Don Quichotte (I) (1933)
7/10
A duo that became an evergreen
10 July 2023
When he made "Don Quichotte" (1933) Georg Wilhelm Pabst was past his prime, which consists of the films he made with Louise Brooks ("Die Buchse der Pandora" and "Tagebuch einer Verlorener" both from 1929).

It is noteworthy that both Pabst and Orson Welles increasingly turned to adaptations of literature in the second half of their career. Welles mostly choses Shakespeare, Pabst first choses Brecht ("Die 3-Groschen Oper", 1931) and in this film he choses Miguel de Cervantes.

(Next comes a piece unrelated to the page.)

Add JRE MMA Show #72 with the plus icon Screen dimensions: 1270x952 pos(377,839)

Pabst made three seperate versions of his "Don Quichotte", a French, German and Spanish one. In each version the lead character is played by the operatic bass Feodor Chaliapin. The German version is lost while the Spanish version is lower rated then the French version (which I saw). I don't know the reason why.

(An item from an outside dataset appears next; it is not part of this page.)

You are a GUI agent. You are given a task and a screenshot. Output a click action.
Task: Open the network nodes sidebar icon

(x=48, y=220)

The essence of the Don Quichotte story is the combination of an idealistic but somewhat naive and distracted (anti) hero and a more pragmatic sidekick. This duo has become really an evergreen in literature and other art forms, although mostly in a more moderate form than in Don Quichotte. For example in "The seventh seal" (1957, Ingmar Bergman) Antonius Block (Max von Sydow) is the Don Quichotte character and Jöns (Gunnar Björnstrand) is Sancho Panza. In "Tom Puss", a Dutch crossover between a comic and serious literature, Oliver B. Bumble is the Don Quichotte and Tom Puss the Sancho Panza.